▸ **TEXTE PROPOSÉ**
○ ○ ○
La possibilité d’un retour du phénomène climatique El Niño est de plus en plus prise au sérieux par les météorologistes, même s’il est encore trop tôt pour avoir une évaluation précise du risque. Certains modèles évoquent même la possibilité d’un "Super El Niño" . Des phénomènes qui peuvent avoir des conséquences importantes au niveau mondial.
El Niño de retour avant Noël ? La possibilité que ce phénomène climatique, connu pour avoir un impact mondial sur les températures, fasse une apparition en 2023 est de plus en plus évoquée jusque dans les plus hautes sphères météorologiques.
Un tel phénomène se caractérise par une hausse des températures à la surface de l'eau dans la partie est du Pacifique équatorial d'au moins 0,5 °C.
Ce retour d'El Niño est jugé quasiment certain pour des climatologues de l’institut allemand de Potsdam, tandis que leurs homologues américains ont estimé, mercredi 12 avril, qu’un épisode El Niño présentait 62 % de probabilité de se produire dès la fin de l’été.
Quant à l’Organisation météorologique mondiale, elle se montre plus prudente et n'avance qu'une probabilité de 55 % de l’apparition de ce phénomène avant la fin de l’année.
○ ○ ○
▸ **BLOC DE DONNÉES**
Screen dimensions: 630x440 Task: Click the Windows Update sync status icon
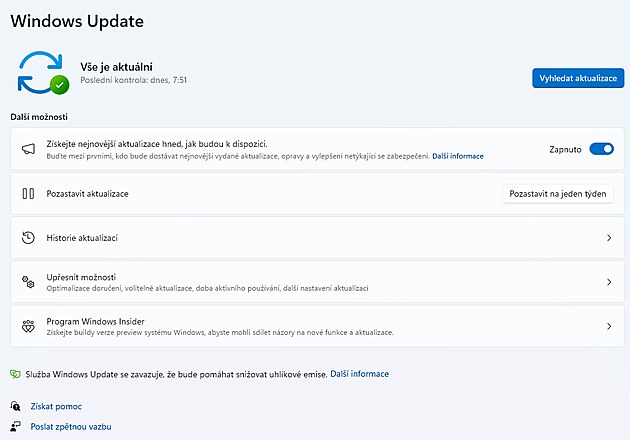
○ ○ ○
▸ **CONSIGNES**
- a) Répondez à ces questions d'après le texte sur El Niño :
(i) Quelle hausse de température caractérise ce phénomène, et où ?
(ii) Quelle probabilité les climatologues américains ont-ils donnée à un épisode El Niño, et pour quelle échéance ?
(iii) Quelle probabilité l'Organisation météorologique mondiale avance-t-elle, et pour quelle échéance ?
- b) Recopiez sans rien changer le passage du texte sur El Niño qui va de « El Niño de retour » à « moins 0,5 °C. ».
- c) Dans le texte sur El Niño, transformez en liste le paragraphe commençant par « Ce retour d'El Niño est jugé » en conservant ses faits principaux.

▸ **CORRIGÉ**
- a)
(i) Une hausse d'au moins 0,5 °C des températures à la surface de l'eau dans la partie est du Pacifique équatorial.
(ii) 62 %, dès la fin de l'été.
(iii) 55 %, avant la fin de l'année.

- b)
El Niño de retour avant Noël ? La possibilité que ce phénomène climatique, connu pour avoir un impact mondial sur les températures, fasse une apparition en 2023 est de plus en plus évoquée jusque dans les plus hautes sphères météorologiques.
Un tel phénomène se caractérise par une hausse des températures à la surface de l'eau dans la partie est du Pacifique équatorial d'au moins 0,5 °C.

- c)
- Climatologues de l'institut allemand de Potsdam : retour d'El Niño jugé quasiment certain.
- Climatologues américains (mercredi 12 avril) : 62 % de probabilité d'un épisode El Niño dès la fin de l'été.